> **Prompt**:
An exact copy, beginning at the line containing "Click the bold" and ending at the final line of the records that follow, is the answer; it has no pictures and no other text.

> **Data for the task**:
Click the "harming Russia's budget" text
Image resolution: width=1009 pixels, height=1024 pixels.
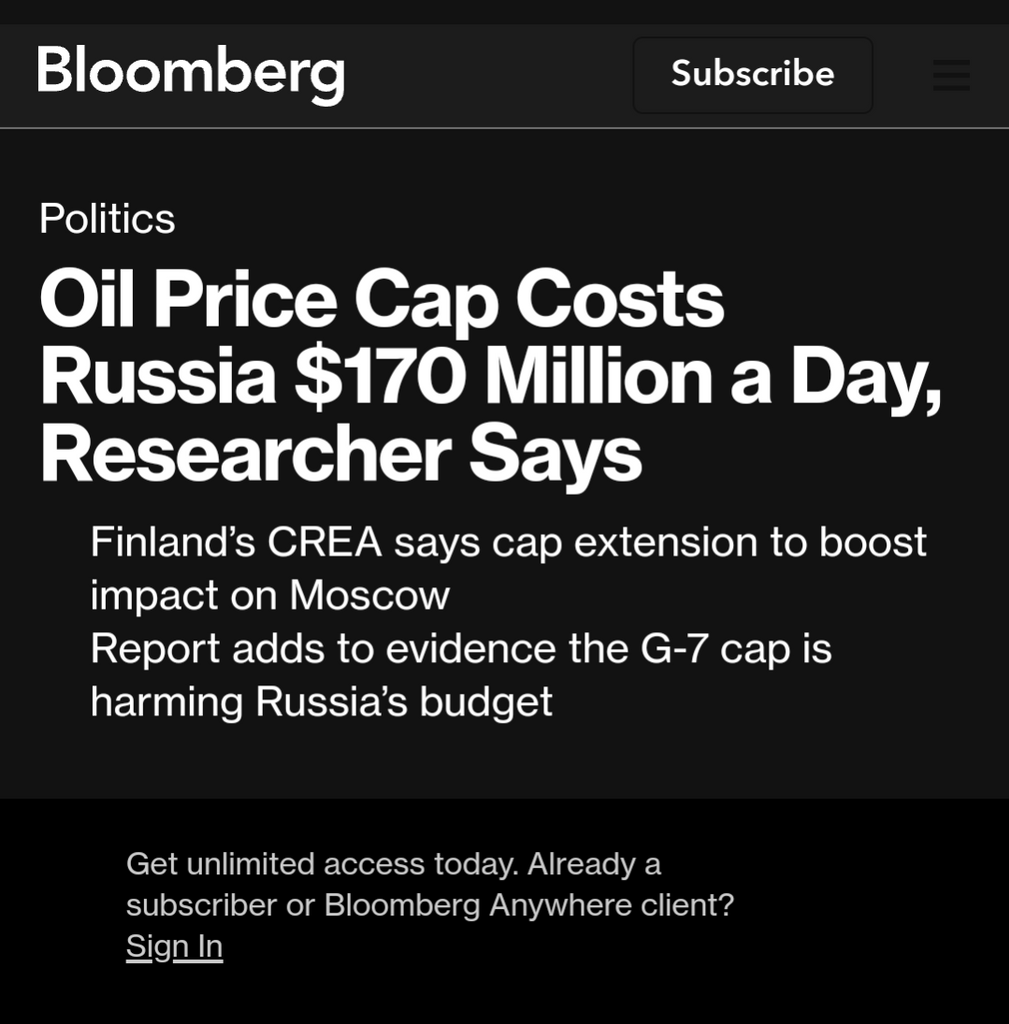click(x=321, y=703)

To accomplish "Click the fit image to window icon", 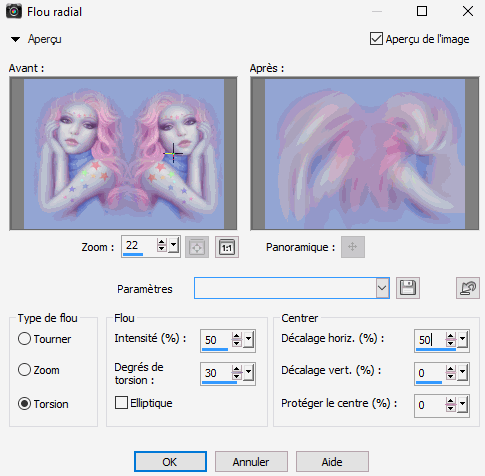I will 197,247.
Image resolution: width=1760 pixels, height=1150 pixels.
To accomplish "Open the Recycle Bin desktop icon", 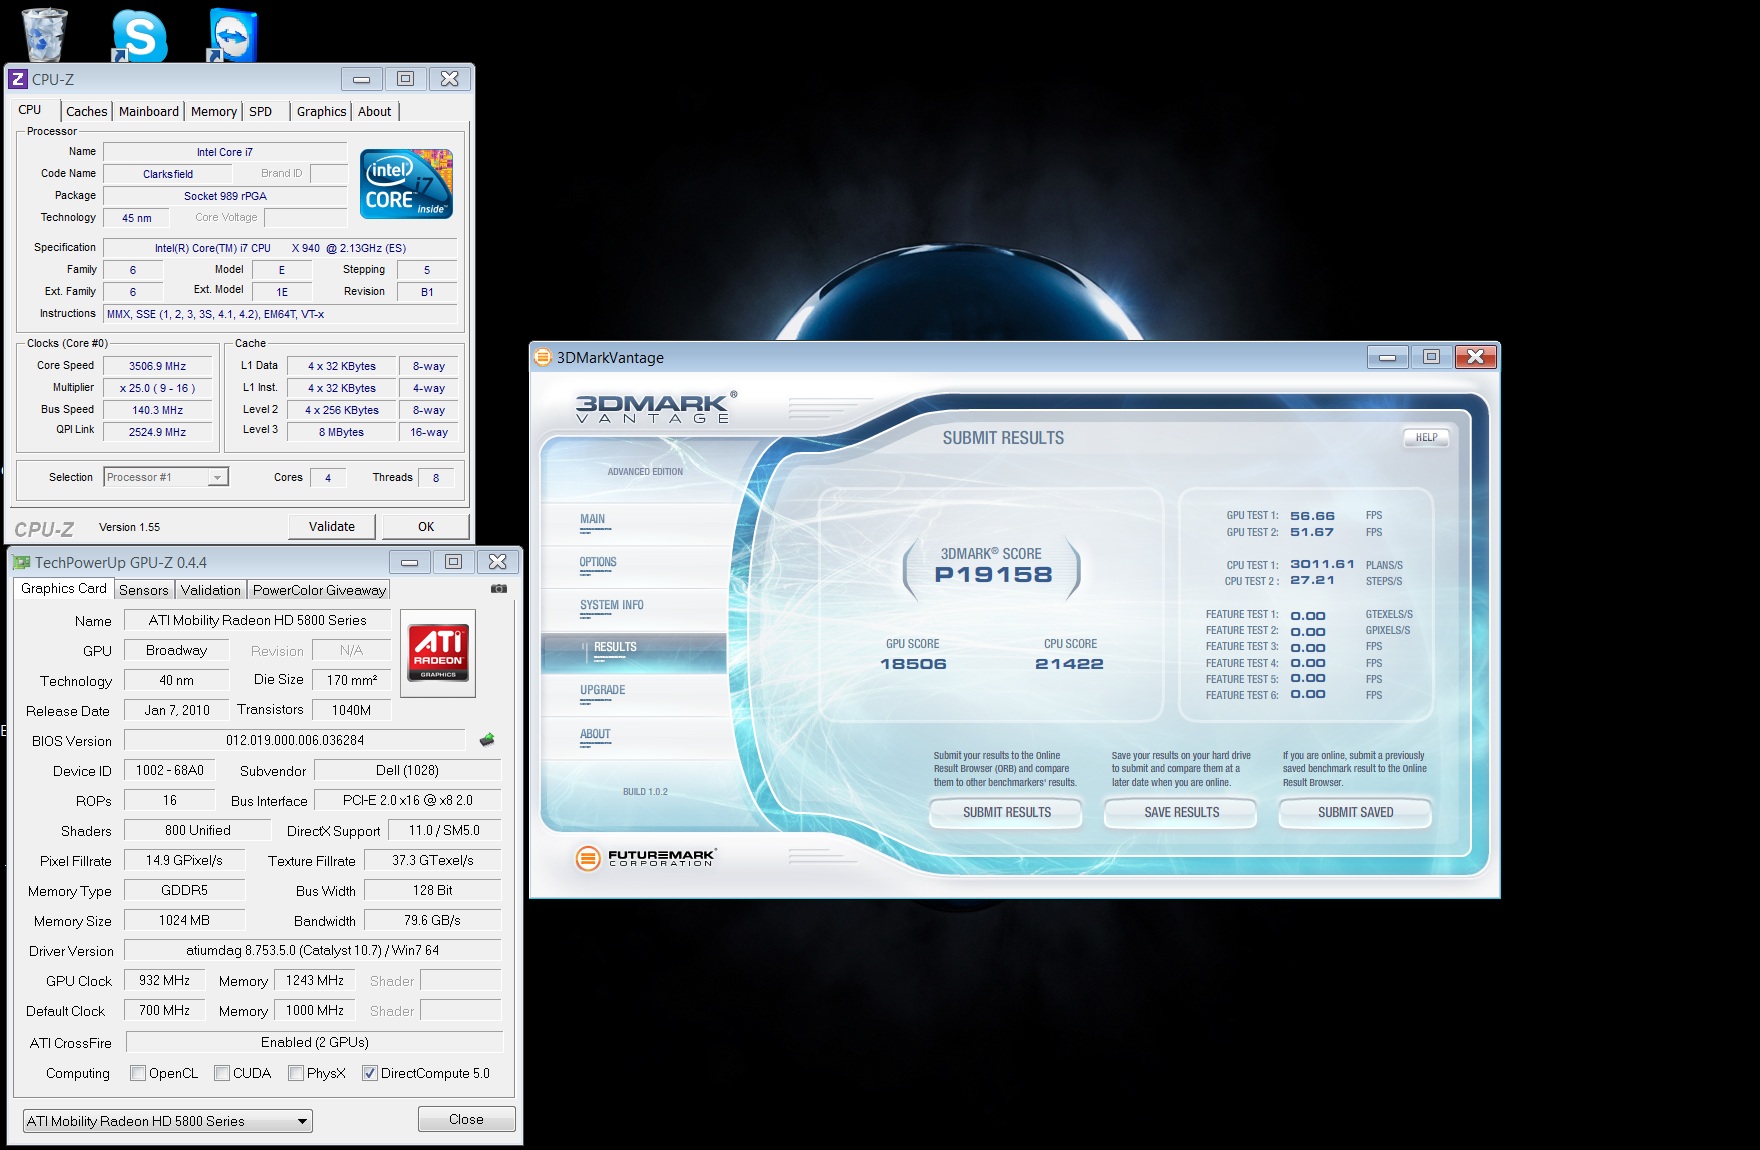I will coord(44,33).

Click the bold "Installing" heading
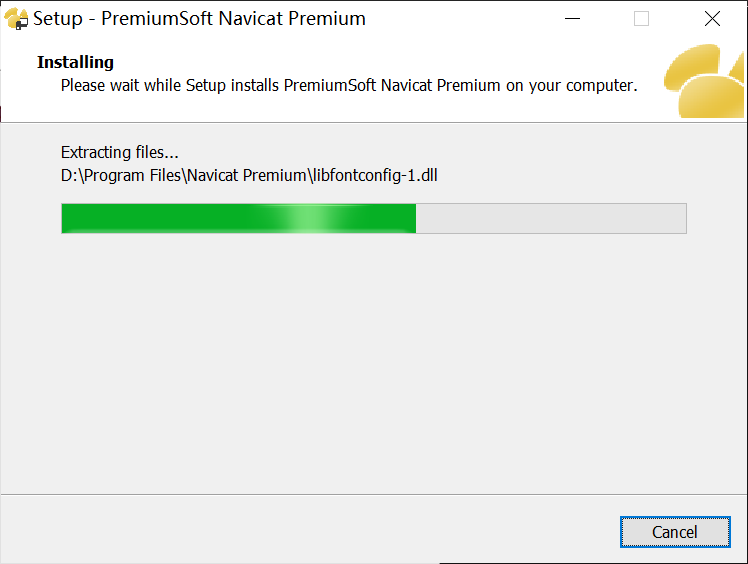pos(75,63)
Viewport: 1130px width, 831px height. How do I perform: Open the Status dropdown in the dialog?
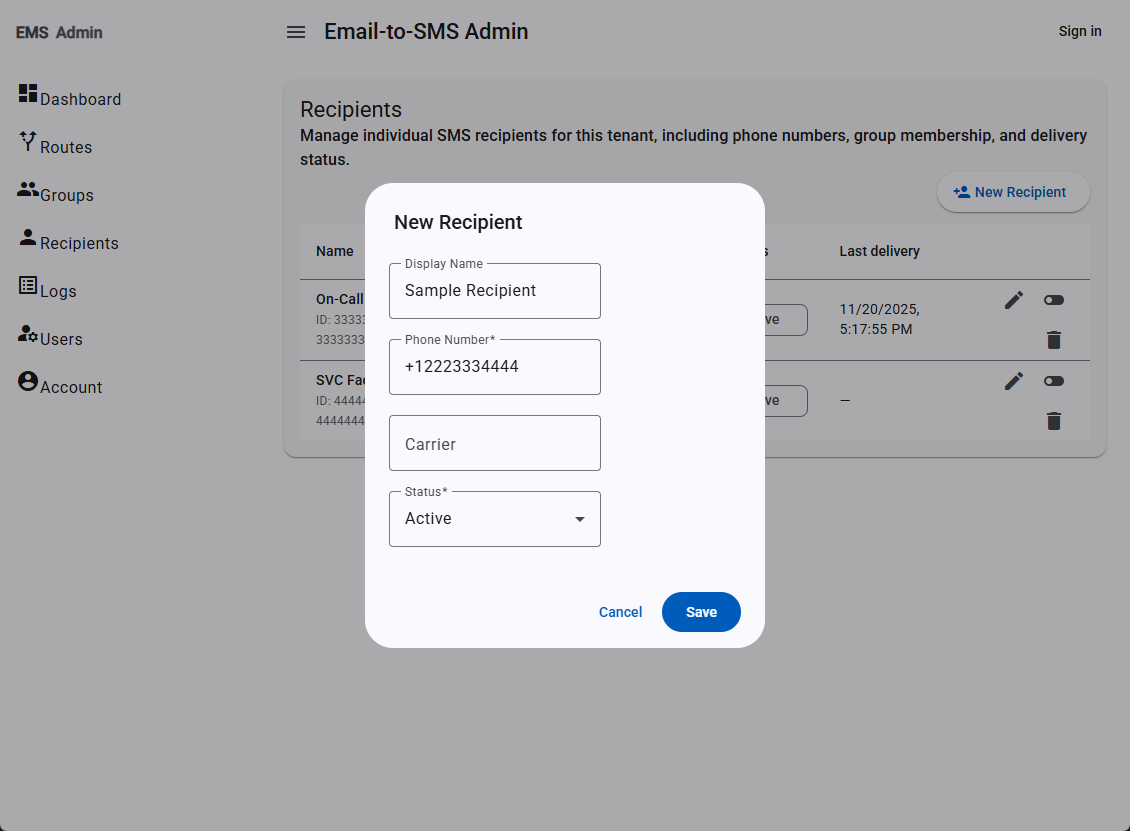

> **The completed task**:
Click the bold "Installing" heading
pos(75,63)
Viewport: 1130px width, 831px height. How do I perform: Open the Status dropdown in the dialog?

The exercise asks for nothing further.